The regulatory network is complex, involving several control points (e.g., transcription factors and chaperones) widely spread across several metabolic pathways. This controlling network is not just limited to central carbon metabolism; its influence extends to control points in several connected metabolic pathways including amino acid metabolism, alcohol fermentation, ergosterol biosynthesis, glycerol biosynthesis, nucleotide metabolism, stress response, mitochondrial transport, and oxidative phosphorylation. Indeed, Fig. 6 shows the direct role in which the proteostatic mechanism epitomised by chaperones plays in the regulation of this broad range of general biosynthetic and metabolic processes; notably Hsp26 and Hsp12 (both cluster 1 members) are known to be major actors under dietary restriction and heat shock,60 whilst mitochondrially-active chaperones (Hsp60, Hsp78, Ssc1) lie in cluster 3.

This analysis can lead to the understanding of the spatial organization on the interaction of proteins within the regulatory network. The network reveals the specificity of given TFs acting on amino acid biosynthesis (cluster 1), as well as those proteins related to glycolysis, trehalose metabolism and respiration. Additionally, the network highlights the specificity of the chaperones and target interactions and their localization in the architecture of the regulatory network. The attendant changes in the proteome under different carbon sources were then cast onto the yeast CC metabolism pathway to provide an alternative view of these changes; Fig. 7 summarises the routes whereby changes in nutrient manifest as responses at the proteome level. For example, the switch to galactose precipitates down-regulation of glucose transporter HXT1 with attendant up-regulation of GAL genes as would be expected, and maltose growth causes a similar switch to maltose import (MAL11) and catabolism (MAL32). Genes involved in the regulatory network (highlighted in blue on the figure) are involved in expected regulatory positions inside the CC metabolism network, such as at the initiation of glycolysis, in the shift to alcoholic fermentation, along the TCA cycle, and in starch metabolism (related to stress condition responses).

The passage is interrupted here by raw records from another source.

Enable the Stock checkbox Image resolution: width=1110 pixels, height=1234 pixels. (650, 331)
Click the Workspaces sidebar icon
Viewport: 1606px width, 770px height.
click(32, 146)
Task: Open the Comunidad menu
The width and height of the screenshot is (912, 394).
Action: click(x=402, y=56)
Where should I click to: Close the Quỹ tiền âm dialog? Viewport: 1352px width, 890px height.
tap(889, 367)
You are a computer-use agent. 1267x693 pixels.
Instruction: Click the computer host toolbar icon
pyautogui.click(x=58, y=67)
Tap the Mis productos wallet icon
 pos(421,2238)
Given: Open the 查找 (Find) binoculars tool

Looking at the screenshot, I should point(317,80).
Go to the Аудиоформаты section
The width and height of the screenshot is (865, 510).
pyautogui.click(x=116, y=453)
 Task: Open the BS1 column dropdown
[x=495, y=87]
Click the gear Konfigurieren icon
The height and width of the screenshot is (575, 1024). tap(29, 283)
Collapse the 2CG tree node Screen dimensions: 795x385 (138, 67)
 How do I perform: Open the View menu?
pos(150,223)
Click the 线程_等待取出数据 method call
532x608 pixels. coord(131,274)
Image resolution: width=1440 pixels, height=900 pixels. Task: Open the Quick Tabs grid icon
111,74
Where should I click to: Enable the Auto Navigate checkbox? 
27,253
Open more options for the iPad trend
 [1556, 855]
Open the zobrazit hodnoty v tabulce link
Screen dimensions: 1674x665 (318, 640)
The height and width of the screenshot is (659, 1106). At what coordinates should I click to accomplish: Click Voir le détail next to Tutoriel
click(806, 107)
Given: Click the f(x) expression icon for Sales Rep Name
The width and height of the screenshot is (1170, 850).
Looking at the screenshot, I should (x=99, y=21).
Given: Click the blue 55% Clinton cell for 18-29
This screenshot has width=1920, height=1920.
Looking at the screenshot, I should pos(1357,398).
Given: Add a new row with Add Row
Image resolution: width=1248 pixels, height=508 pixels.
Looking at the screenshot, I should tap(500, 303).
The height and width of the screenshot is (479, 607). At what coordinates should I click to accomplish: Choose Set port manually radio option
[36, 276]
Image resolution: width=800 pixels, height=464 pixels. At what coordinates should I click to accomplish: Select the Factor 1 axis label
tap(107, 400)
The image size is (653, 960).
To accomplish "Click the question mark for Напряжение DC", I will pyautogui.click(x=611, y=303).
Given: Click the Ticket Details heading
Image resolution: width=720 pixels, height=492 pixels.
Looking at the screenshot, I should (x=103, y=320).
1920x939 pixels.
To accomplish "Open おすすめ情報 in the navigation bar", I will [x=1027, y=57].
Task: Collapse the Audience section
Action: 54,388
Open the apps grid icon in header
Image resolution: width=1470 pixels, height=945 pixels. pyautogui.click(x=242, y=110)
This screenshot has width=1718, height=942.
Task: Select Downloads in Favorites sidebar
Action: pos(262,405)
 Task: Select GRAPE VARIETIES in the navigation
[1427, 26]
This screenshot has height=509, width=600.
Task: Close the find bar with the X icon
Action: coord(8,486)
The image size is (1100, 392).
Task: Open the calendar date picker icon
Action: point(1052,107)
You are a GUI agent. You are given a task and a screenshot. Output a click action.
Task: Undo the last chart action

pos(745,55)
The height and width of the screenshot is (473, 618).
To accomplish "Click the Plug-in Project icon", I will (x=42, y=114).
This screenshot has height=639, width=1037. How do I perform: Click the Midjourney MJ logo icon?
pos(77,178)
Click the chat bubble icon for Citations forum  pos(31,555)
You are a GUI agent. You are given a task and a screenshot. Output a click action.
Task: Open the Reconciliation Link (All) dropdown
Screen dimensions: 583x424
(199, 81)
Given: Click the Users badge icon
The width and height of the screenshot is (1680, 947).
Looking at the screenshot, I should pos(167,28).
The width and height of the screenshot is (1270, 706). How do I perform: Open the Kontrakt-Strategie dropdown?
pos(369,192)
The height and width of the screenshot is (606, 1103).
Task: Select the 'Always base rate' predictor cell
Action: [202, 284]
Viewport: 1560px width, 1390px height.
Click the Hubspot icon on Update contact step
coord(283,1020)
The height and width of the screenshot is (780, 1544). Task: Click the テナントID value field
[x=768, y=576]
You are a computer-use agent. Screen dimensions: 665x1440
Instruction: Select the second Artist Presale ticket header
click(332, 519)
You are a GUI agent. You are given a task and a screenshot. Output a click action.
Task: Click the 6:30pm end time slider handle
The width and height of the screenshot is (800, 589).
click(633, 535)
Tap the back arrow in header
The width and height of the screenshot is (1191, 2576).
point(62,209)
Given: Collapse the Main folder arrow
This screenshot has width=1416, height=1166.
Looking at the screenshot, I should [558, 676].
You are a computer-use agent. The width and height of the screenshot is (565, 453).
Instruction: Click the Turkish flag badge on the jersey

image file: c9mo00136k-f7.tif
Fig. 7 Comparative protein abundance in central carbon metabolism in S. cerevisiae. Diagram of the central carbon metabolism pathway showing the interactions between metabolites and enzymes in which all quantified protein SGD names are indicated in red and those proteins included in the regulatory network in blue; unidentified protein names are in grey. Each dot represents the comparative protein abundance across all three comparisons (glucose–galactose, glucose–maltose and glucose–trehalose). Dot colour indicates the log2 fold changes in abundance and size indicates the adjusted p value, with larger dots indicating higher significance.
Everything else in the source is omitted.